DES REMISES EN QUESTION STRUCTURELLES
En premier lieu, c’est l’organisation du nouveau lycée en trois parties (tronc commun, spécialités et enseignements optionnels) qui est mal vécue par les enseignants.
L’explication apparaît dans le Verbatim de l’enquête du SNALC. C’est la disparition du groupe classe qui est le nœud du problème. En effet, les professeurs ne retrouvent pas une dynamique de classe qui pouvait exister précédemment. En outre, le suivi de l’élève et le travail en équipe pédagogique sont devenus impossibles. Cet ensemble d’éléments engendre un rejet de la réforme. Ainsi, pour le SNALC, les solutions favorisant un retour du groupe classe seraient les bienvenues.
En substance, une évolution possible est particulièrement soutenue par les professeurs qui ont répondu aux questions du SNALC. Il s’agirait de ne pas se contenter de proposer des spécialités de manière totalement libre et – osons le mot – anarchique. En effet, les élèves les plus éloignés du système scolaire peuvent se retrouver à faire des choix bloquants pour leur avenir, en mêlant des spécialités qui ne constituent pas un parcours cohérent et leur fermeront des portes. Donc, la solution consisterait à construire des « menus » mais dans un nombre suffisant pour ne pas reproduire les filières telles qu’elles existaient juste avant la mise en place de la réforme.
Au centre de la réforme se trouve la question des programmes. Sur ce point, les avis des professeurs qui ont répondu à notre enquête confirment ce que le SNALC dit depuis quatre ans dans ces échanges avec le ministère.

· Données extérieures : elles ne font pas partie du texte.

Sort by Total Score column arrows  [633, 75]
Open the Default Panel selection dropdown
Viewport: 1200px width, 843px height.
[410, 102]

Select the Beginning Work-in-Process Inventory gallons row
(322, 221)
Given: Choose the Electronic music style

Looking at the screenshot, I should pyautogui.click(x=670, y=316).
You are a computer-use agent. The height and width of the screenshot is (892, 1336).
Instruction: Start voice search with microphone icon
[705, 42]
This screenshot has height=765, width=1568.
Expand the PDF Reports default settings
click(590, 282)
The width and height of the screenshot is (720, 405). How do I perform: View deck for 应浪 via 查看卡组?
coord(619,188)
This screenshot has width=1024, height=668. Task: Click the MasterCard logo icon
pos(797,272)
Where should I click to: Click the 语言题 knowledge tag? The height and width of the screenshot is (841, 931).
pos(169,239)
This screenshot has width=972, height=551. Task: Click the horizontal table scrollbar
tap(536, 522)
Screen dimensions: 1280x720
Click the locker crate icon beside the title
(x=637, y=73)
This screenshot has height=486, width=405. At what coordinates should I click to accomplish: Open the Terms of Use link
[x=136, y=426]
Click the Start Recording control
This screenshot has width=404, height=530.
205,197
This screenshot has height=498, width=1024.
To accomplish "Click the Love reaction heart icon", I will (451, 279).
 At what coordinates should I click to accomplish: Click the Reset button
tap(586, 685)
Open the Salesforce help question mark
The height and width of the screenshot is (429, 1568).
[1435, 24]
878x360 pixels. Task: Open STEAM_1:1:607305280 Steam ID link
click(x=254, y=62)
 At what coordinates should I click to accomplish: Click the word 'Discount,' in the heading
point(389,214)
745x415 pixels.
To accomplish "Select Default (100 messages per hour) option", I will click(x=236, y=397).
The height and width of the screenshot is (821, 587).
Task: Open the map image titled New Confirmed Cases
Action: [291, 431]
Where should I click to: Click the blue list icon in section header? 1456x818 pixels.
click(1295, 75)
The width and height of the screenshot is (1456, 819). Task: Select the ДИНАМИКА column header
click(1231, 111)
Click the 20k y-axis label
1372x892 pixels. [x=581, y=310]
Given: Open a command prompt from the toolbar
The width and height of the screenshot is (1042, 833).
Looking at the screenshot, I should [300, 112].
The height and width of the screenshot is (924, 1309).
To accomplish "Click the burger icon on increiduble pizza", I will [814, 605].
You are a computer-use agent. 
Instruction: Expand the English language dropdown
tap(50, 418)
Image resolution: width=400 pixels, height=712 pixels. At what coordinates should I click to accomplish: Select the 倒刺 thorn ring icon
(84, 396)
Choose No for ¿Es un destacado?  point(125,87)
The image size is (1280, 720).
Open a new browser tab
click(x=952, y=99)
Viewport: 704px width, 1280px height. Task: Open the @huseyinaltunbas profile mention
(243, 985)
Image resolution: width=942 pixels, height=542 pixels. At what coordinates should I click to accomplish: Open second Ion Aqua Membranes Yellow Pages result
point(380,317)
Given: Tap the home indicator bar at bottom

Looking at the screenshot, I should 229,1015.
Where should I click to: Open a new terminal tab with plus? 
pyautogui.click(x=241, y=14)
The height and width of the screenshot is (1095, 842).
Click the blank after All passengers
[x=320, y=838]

Si les programmes sont jugés intéressants dans l’ensemble, ils sont très compliqués à tenir. D’aucuns objecteront sans doute que la crise sanitaire peut avoir eu un effet sur cette vision. Cependant, le problème est réellement structurel. Les programmes ont été alourdis et les élèves n’ont pas des prérequis plus solides qu’auparavant. Par ailleurs, le positionnement des épreuves de spécialités, les heures de cours perdues à cause du tunnel évaluatif qui s’étend de mars à juin sont des facteurs à prendre en compte. Ainsi, si le ministère entend maintenir l’exigence des programmes de lycée, il convient de trouver des solutions qui libèreront du temps d’enseignement et donneront aux professionnels du terrain les moyens d’accomplir leur mission.
Dernier élément structurel de la réforme du lycée, l’introduction de 40% de contrôle continu est très mal perçu par les professeurs. Ils sont 80% à s’exprimer de manière négative à ce sujet.
Il ne s’agit pas nécessairement d’une opposition basée sur un durcissement des conditions d’exercice mais sans aucun doute d’une opposition liée à la disparition des épreuves terminales qui garantissent une plus grande équité. Ainsi une majorité estime que le contrôle continu n’a pas eu d’impact sur leurs relations avec les élèves, les parents ou la hiérarchie. Pourtant, la part qui rencontre des problèmes à cause du contrôle continu est importante et doit nous interroger. En effet, 42% ont vu leur rapport avec les élèves se détériorer. Si l’on s’intéresse aux relations avec les parents, cette proportion monte à 44%. Les difficultés avec la hiérarchie concernent 29% des collègues interrogés. Le SNALC, au niveau académique, a dû intervenir à de trop nombreuses reprises parce que des chefs d’établissement convoquaient des enseignants pour des notes jugées trop basses voire modifiaient ces notes sans autre forme de concertation.
IL FAUT DONC RÉFORMER LA RÉFORME
Les acteurs du terrain, qui travaillent quotidiennement avec les élèves, sont clairement opposés à la structure de la réforme. Le ministère doit entendre leur parole.
C’est pourquoi, le SNALC demande que la réflexion mise en place sur les mathématiques soit étendue et permette d’aboutir à une remise sur la table de questions centrales :
- La création de menus dans un nombre suffisant pour que les élèves fassent des choix mais que ces choix ne puissent pas se révéler bloquants. En outre, cela permettrait de remettre en place un groupe classe.
- Le maintien de trois spécialités en terminale tout en permettant un droit à l’erreur.
- La suppression du contrôle continu afin de permettre un retour à des épreuves nationales, terminales et anonymes.